Well I'll hope this will make everything clear. And probably some loooon nights with the soldering iron
I do
not claim my modification is the only way to make this amp sound better. But it is one way of doing it. A suggestion. And you can of course tweak the values until you're ready for mental hospital, without reaching the perfect sound. Sorry but I think that's the truth
I guess you already have the scheme? I fo not you find it att Schematic Heaven or Dr Tube site.
Be very careful with the copper foil on the pcb. Be sure the component mounting holes are clean and empty when you put in the new component. This is often the moment when the copper foil comes loose.
My first idea was to convert the clean channel circuit sounding close to a normal 1987-circuit, a bluescrunchy tone with more fat bottom and crispy high end.
1) Change R118 on the V101A input grid to 22-33k. This mod is more important than it seems. What you cut at the input (treble) you can never restore later in the circuit. But, it might be a god idea to cut the copper foil that goes to V101B and put another 33k from R118 and to the tube input grid at V101B. The high gain channel does like the treble roll of with the higher value 68k (33+33k).
2) Cap C116 is stock 2n2, cutting bass. Raise to 22n. A Mallory or any polyester cap will do fine. A Xicon polypropylene works to (better fit on a pcb), it does not affect the sound at all, very transparent.
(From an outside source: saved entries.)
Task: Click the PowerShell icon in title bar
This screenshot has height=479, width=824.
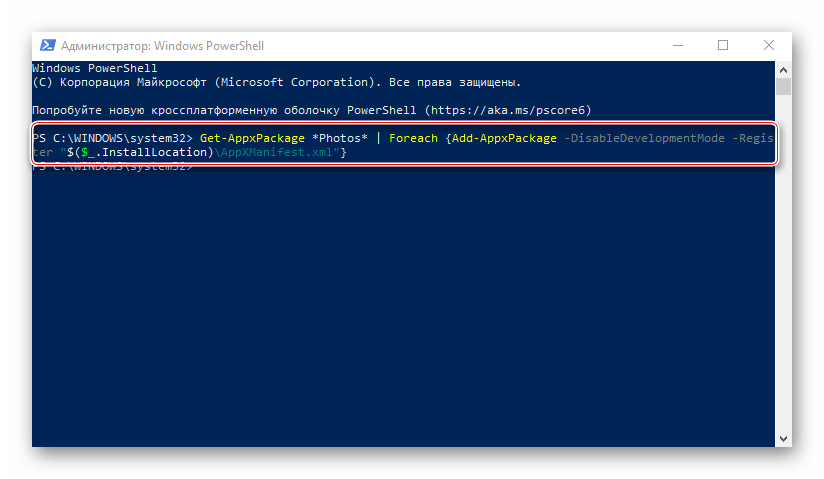Action: pyautogui.click(x=48, y=46)
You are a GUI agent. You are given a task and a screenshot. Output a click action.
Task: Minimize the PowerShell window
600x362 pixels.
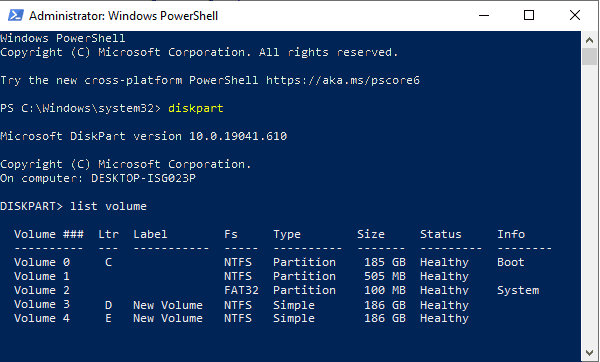[x=484, y=15]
But I like the sound from Mallorys (very subtile differences of course).
3) Cap C114. Do you want your amp to have a fat bottom, blues crunchy and not so stiff, then raise the value from 1uF to lets say 22uF. The lower value rolls off a lot of bass.
4) R129 just before V103 (V2). This resistor rolls off some treble freqs. Here a compromise is necessary. The clean channel might like a treble bypass cap here, a shelf filter, in the range of 120-500pF depending on how low freqs you want let bypass the resistor. The higher value, the lower freqs will bypass. The high gain channel might not like this at all. But my main concern is the clean channel, so the high gain channel has to take what it gets... You choose your way!
5) V103. R128 is 220k, lower to normal 100k. In the same time you have to lower the cathode resistor R131 to 820 ohm (or 1k will do). This makes V2 run cleaner, a more classic tone. If you want the typical Marshall upper mid/treble lift, put a 0.68uF cap over R131 (just solder to the legs of R131). But the lead channel prefer no cap here.
The second idea was to convert the lead channel from sounding as a pedal type of distortion to a more natural tube distorted tone, medium distortion, as in a Marshall 2204 or something similar.
This starts with cutting the diode clipping circuit and then we balance the circuit for the higher signal level.
I can’t give detailed instruction on exactly how I solved every little change on the pcb. But I’m sure you can find a way that works. This scheme shows the important changes.
1) Locate the C105 component. Lift one leg or remove the component. Now the diodes are out of circuit.
2) Put a 2.2uF cap over the cathode resistor R123. This will focus the tone. Give a little more distortion, tighten the bass.
3) Remove the cap C120 and put it as replacement for R104. The C120 rolls off some treble. But moving it after V102A will make this tube distort in all frequencies. You need some treble roll off in the circuit, but it can wait until after this gain stage.
4) Lower R125 to 330k and replace R126 with a 220k. Now you have a voltage divider that will lower the signal a bit before it goes into next gain stage V012B.
5) You can put a 1uf cap over the R124 cathode resistor to get more and a little bit different distortion. But I preferred leaving this stage with no cap.
6) You might want to tighten up bass by lowering the cap C121 from 100nF to 22nF. But as I remember I let it be.
7) Now you need to take the signal down a lot after V102B. Certainly you have the volume pot VR6 here, but this pot now will work to sensitive. Just turn it up a notch and you’ll saturate the next stage. I installed an extra voltage divider before the pot. As I remember I put two 100k resistors (one to ground) at the back of the pcb, where the wire goes to the pcb with the volume pot. Then the signal to the pot from the point between the two resistors. I wish I had taken some pictures of this, but I’m sure you can find your own solution.
8. Finallly – I bypassed the filter before the gain pot VR5. Find the combo R4/C50 (470k/2n2). This is a high pass filter that might lift treble/mid too much. I didn’t like it and just put a wire across the resistor.
If you have done everything correct you will now have a very nice sounding rock’n roll amp in the old school.